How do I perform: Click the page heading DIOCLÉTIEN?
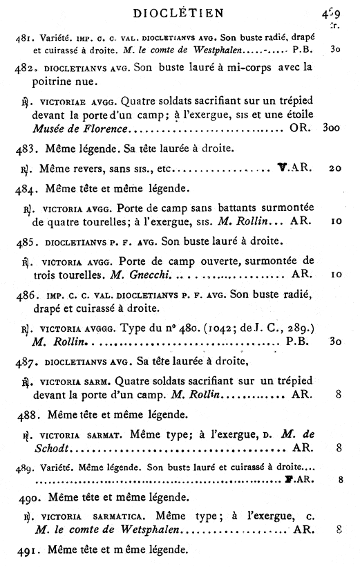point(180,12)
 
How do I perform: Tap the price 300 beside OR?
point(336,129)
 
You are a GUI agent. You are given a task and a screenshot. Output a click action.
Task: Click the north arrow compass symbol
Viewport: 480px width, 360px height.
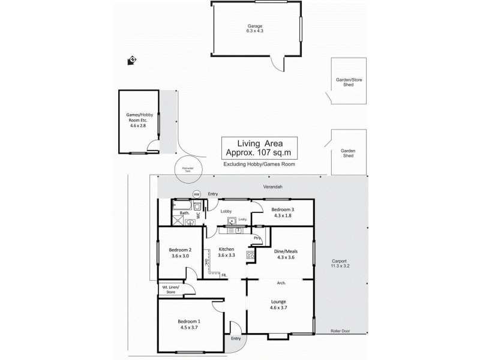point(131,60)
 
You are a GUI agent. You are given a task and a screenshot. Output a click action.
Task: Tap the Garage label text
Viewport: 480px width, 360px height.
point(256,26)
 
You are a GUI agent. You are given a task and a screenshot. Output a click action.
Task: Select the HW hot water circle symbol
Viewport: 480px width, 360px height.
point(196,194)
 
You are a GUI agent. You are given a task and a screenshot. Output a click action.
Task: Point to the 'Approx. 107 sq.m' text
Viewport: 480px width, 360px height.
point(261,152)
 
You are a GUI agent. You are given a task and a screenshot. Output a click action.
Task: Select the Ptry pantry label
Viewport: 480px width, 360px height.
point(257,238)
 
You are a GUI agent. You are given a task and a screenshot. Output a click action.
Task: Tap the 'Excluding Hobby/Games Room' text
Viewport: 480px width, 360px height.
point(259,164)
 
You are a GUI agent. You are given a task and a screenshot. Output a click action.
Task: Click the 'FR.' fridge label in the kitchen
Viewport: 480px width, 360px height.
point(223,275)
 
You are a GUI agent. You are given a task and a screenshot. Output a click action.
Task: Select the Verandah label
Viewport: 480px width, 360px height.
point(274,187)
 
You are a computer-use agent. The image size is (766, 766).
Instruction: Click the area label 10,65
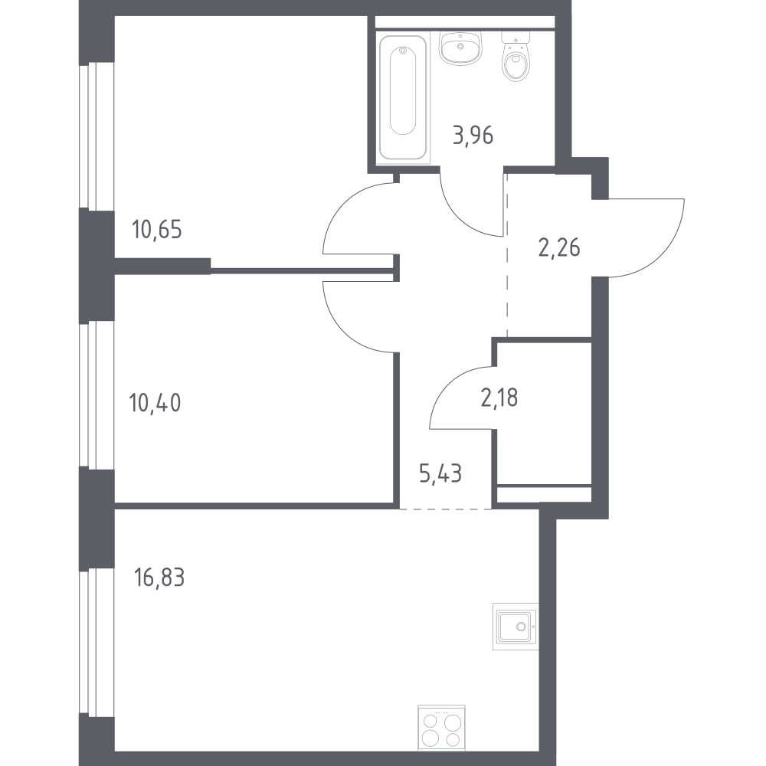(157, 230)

━━━

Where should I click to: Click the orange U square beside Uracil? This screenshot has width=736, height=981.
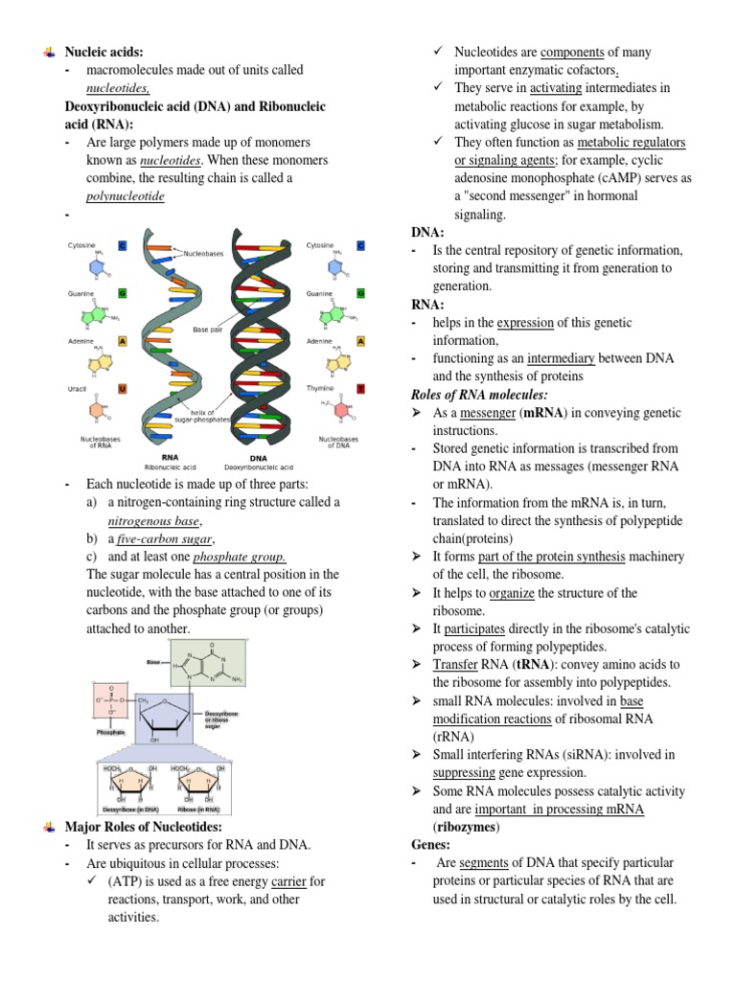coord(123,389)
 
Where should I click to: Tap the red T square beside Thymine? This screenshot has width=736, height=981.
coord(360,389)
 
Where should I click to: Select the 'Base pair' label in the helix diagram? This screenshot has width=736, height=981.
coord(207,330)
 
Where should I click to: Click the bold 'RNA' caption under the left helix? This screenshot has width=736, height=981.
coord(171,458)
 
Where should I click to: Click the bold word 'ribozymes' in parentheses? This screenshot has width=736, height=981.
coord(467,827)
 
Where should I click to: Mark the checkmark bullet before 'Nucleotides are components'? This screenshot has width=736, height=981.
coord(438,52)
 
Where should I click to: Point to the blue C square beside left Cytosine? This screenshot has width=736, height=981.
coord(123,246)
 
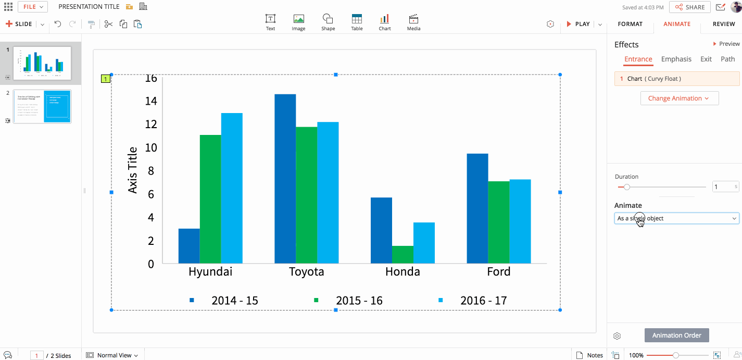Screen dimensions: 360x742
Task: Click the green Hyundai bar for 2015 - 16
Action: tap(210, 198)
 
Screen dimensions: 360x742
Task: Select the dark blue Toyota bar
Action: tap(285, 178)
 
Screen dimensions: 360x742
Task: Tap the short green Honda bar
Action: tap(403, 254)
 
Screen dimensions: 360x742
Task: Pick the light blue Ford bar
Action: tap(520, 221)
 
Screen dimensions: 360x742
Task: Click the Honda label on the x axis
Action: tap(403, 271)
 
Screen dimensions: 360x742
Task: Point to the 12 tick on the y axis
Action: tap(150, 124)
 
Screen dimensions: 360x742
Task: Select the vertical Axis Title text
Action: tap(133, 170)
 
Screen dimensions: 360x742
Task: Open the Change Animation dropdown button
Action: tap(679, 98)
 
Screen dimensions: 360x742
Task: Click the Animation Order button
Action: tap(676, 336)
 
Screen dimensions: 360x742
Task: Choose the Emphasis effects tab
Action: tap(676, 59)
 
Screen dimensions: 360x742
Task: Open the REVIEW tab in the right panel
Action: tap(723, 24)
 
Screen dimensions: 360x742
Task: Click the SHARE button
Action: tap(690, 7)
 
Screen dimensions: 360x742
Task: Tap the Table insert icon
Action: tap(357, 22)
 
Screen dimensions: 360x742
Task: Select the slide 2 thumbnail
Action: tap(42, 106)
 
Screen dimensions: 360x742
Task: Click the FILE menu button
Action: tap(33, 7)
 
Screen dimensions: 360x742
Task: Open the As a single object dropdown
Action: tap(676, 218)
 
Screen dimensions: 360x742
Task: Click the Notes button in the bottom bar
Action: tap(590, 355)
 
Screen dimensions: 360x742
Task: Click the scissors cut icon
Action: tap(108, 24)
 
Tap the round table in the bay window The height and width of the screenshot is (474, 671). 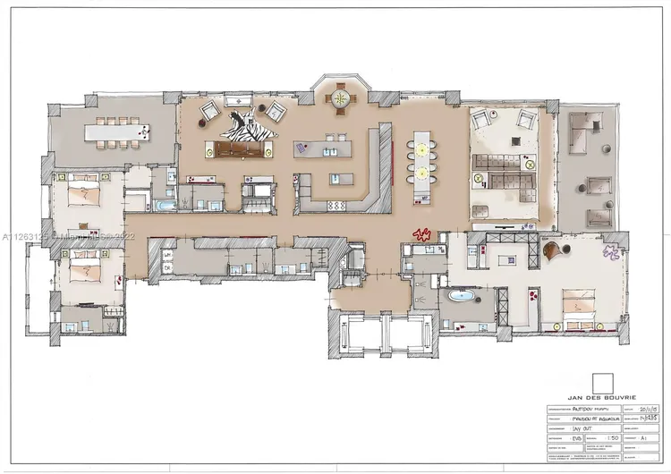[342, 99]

━━━

TASK TO COMPLETE | Rename "Viewport" to "Screen area" in the lines that open with the line containing "How do I perform: Click" and close with the line containing "point(261,152)", and give those lines back with nothing else changed. Leave the pictures out of your answer.

COMPLETE ANSWER |
How do I perform: Click the page heading DIOCLÉTIEN?
point(180,12)
 
How do I perform: Tap the price 300 beside OR?
point(336,129)
 
You are a GUI agent. You are given a task and a screenshot. Output a click action.
Task: Click the north arrow compass symbol
Screen area: 480px width, 360px height.
point(131,60)
 
You are a GUI agent. You are given a task and a screenshot. Output a click action.
Task: Tap the Garage label text
Screen area: 480px width, 360px height.
point(256,26)
 
You are a GUI agent. You are given a task and a screenshot. Output a click action.
Task: Select the HW hot water circle symbol
Screen area: 480px width, 360px height.
point(196,194)
 
You are a GUI agent. You are given a task and a screenshot. Output a click action.
Task: Point to the 'Approx. 107 sq.m' text
Screen area: 480px width, 360px height.
point(261,152)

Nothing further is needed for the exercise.